EXTRACTED INFORMATION.
○ ○ ○ ○ ○ ○ ○

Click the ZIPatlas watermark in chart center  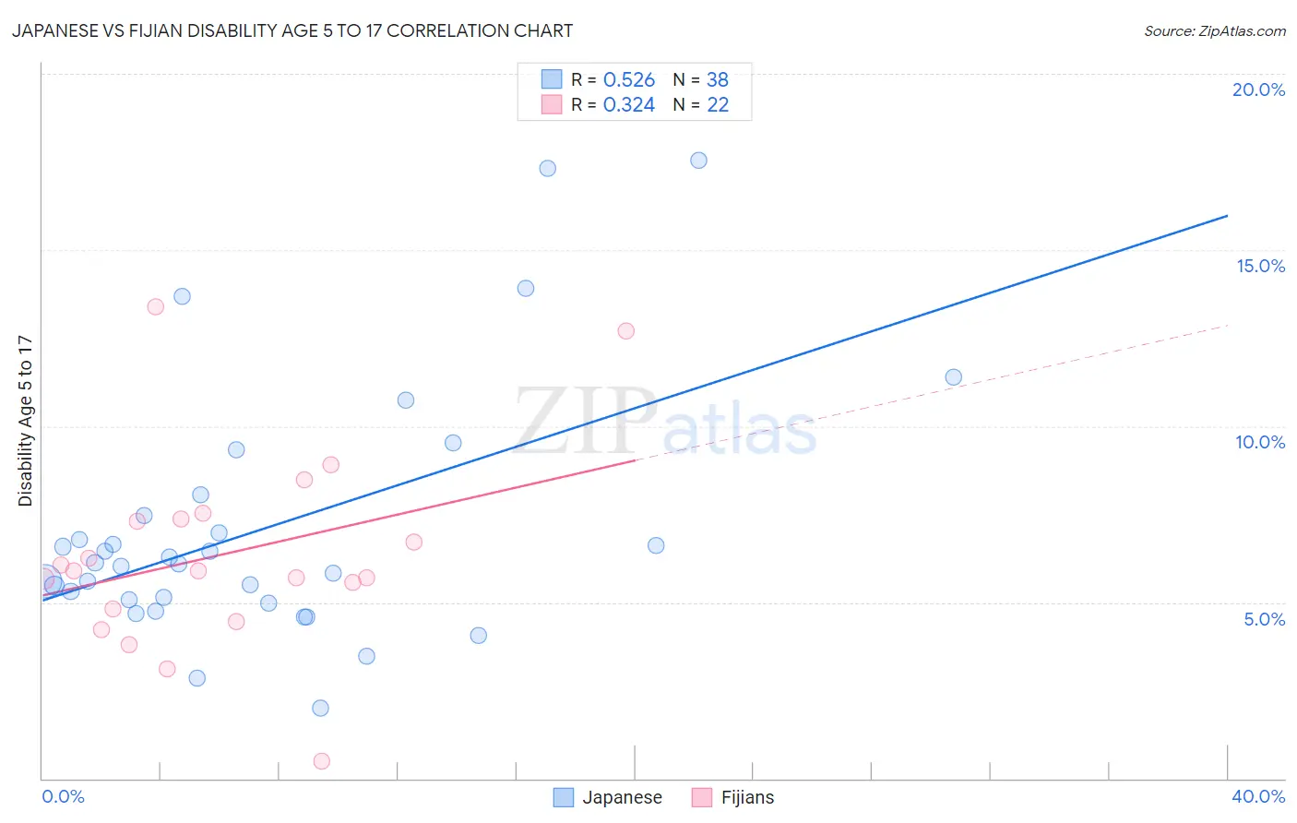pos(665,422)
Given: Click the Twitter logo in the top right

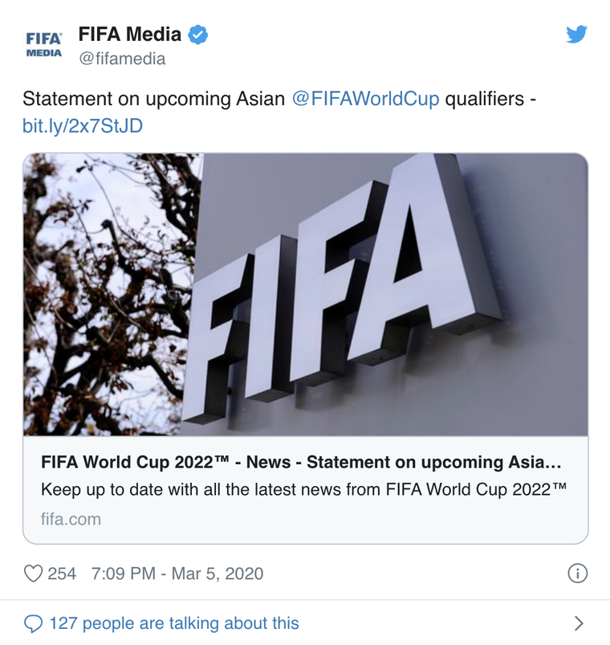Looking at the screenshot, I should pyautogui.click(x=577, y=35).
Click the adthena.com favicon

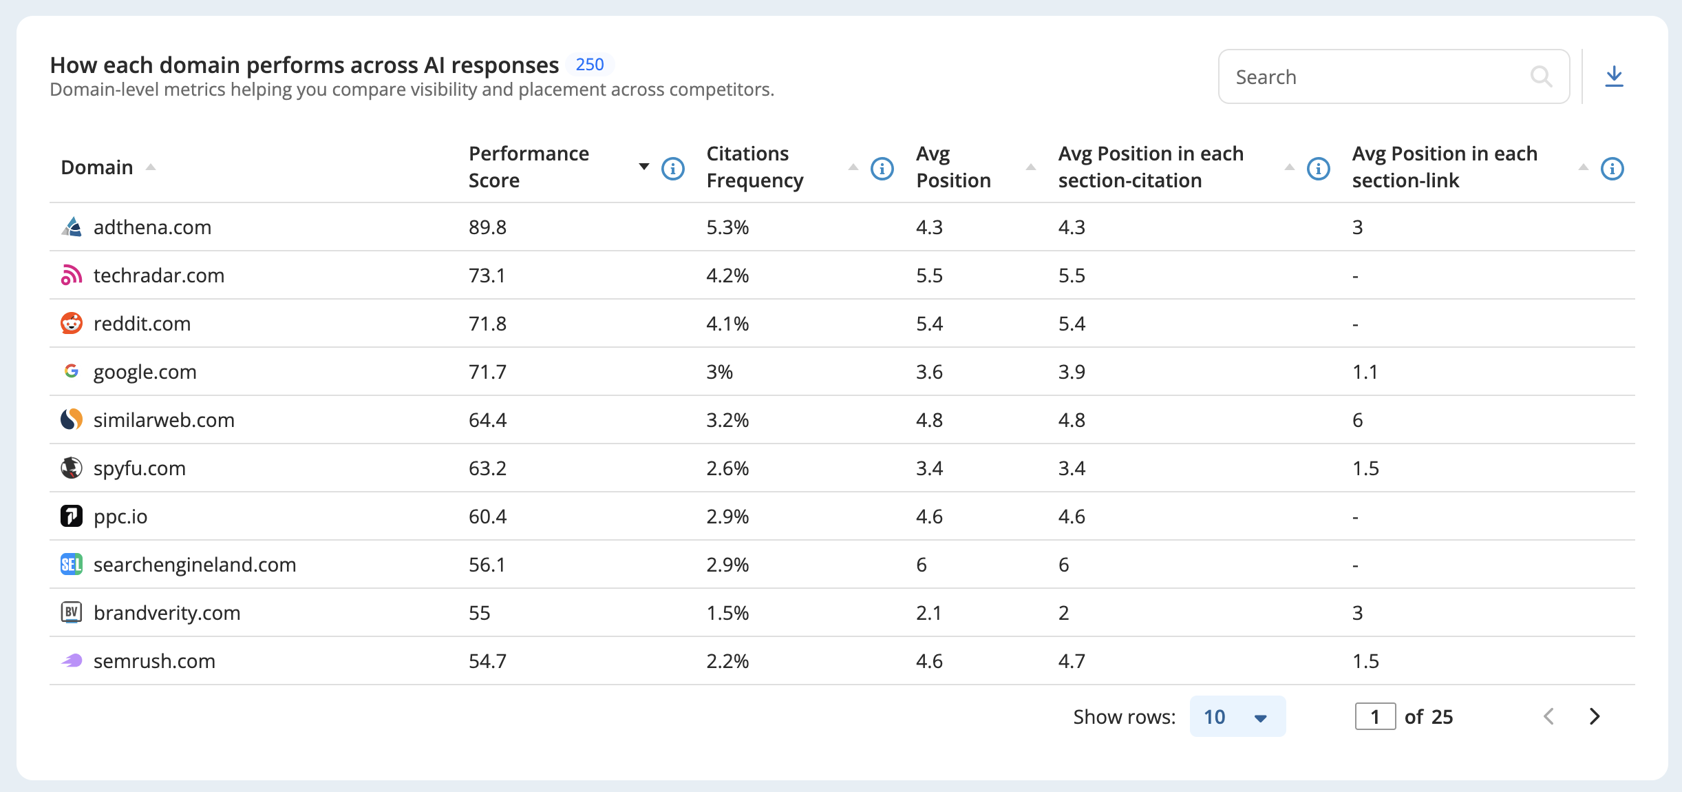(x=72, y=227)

○ ○ ○ ○ ○ ○ ○

THE PROBLEM.
What you give back should be exactly the lines from the line holding "Given: Click the" through the final line of the material, both ends included, and please leave out the pictures.

RESULT OF THIS EXERCISE.
Given: Click the Twitter logo in the top right

Looking at the screenshot, I should pyautogui.click(x=577, y=35).
Click the adthena.com favicon

(x=72, y=227)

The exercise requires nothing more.